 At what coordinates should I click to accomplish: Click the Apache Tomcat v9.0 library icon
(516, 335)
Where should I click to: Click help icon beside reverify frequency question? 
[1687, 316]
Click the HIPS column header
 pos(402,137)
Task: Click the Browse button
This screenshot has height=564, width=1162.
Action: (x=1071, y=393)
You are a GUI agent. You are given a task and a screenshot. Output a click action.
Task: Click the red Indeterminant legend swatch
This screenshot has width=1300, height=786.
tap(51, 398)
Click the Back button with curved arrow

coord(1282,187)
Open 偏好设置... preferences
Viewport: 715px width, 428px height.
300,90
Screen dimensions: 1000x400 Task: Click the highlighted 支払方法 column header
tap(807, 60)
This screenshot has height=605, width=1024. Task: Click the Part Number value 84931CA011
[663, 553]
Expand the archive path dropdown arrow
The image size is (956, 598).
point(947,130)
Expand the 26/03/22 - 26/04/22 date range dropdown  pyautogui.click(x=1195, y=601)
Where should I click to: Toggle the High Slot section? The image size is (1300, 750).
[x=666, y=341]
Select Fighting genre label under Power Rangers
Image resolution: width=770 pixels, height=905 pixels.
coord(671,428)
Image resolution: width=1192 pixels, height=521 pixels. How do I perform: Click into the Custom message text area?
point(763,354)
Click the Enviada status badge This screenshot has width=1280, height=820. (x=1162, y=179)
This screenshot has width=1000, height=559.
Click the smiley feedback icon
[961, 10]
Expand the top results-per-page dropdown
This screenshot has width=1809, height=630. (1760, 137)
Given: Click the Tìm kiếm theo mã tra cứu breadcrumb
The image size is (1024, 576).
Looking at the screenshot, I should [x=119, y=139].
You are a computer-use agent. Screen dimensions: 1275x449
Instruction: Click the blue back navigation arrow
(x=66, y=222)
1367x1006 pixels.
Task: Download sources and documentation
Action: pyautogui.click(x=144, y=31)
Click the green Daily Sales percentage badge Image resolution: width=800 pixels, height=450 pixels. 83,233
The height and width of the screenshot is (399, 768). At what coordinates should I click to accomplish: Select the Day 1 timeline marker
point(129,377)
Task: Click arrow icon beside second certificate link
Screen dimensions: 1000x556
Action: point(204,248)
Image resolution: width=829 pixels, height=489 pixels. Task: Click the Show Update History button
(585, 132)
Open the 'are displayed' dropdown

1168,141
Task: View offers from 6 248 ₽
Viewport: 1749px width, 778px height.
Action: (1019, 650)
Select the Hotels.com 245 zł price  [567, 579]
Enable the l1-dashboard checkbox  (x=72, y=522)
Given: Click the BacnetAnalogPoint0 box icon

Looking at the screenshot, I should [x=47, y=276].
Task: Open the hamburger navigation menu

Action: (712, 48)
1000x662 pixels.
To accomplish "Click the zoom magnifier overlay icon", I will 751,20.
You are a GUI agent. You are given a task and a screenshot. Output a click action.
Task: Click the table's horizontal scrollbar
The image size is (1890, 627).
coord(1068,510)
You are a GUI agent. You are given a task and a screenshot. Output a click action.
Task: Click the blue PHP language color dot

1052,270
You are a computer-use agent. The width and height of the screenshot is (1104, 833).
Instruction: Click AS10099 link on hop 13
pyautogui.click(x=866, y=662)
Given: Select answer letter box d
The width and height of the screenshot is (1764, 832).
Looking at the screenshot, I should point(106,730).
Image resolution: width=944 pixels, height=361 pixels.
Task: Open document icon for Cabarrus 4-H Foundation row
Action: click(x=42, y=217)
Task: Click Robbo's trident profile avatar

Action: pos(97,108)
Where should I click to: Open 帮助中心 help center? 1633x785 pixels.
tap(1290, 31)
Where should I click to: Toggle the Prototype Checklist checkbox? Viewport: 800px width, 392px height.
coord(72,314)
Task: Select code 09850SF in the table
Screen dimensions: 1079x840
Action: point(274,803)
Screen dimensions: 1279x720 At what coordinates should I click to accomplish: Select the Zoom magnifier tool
──────────────────────────────
▶ What you have to do
Search the listing above for the lines with "Open the 'are displayed' dropdown" and "Enable the l1-dashboard", then output those lines and all lines between them exactly.

▶ Output below
Open the 'are displayed' dropdown

1168,141
Task: View offers from 6 248 ₽
Viewport: 1749px width, 778px height.
Action: (1019, 650)
Select the Hotels.com 245 zł price  [567, 579]
Enable the l1-dashboard checkbox  (x=72, y=522)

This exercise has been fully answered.